India set for comfortable victory in UN Security Council elections
United Nations: India is expected to register a comfortable victory in the Security Council elections on Wednesday that will bring the country to the UN high-table as a non-permanent member for the 2021-22 term.
The 193-member UN General Assembly will hold elections for President of the 75th session of the Assembly, five non-permanent members of the Security Council and members of the Economic and Social Council under special voting arrangements put in place at the UN headquarters due to COVID-19 related restrictions.
India is all set to join the powerful 15-nation Security Council as a non-permanent member. India is a candidate for a non-permanent seat from the Asia-Pacific category for the 2021-22 term.
India’s victory is certain since it is the sole candidate vying for the lone seat from the grouping. New Delhi’s candidature was unanimously endorsed by the 55-member Asia-Pacific grouping, including China and Pakistan, in June last year.

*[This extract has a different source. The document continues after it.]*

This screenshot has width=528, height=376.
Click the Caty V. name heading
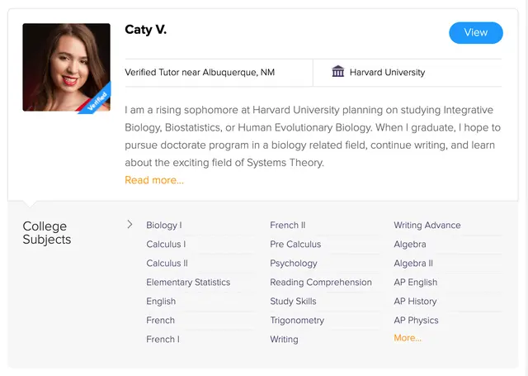pos(146,30)
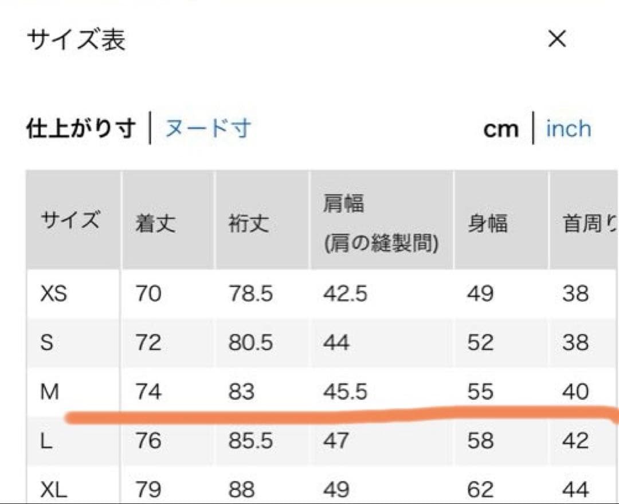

President of the UN General Assembly Tijjani Muhammad-Bande on Monday circulated a letter to member states with the names of candidates for the various elections. For the two vacant seats from among the African and Asia-Pacific States, three candidates have been communicated, namely, Djibouti, India and Kenya.
Of those three candidates, India and Kenya are endorsed candidates. For the one vacant seat from among the Latin American and Caribbean States, one endorsed candidate has been communicated, namely, Mexico.
For the two vacant seats from among the Western European and other States, three candidates have been communicated, namely, Canada, Ireland and Norway.
Each year the General Assembly elects five non-permanent members (out of 10 in total) for a two-year term.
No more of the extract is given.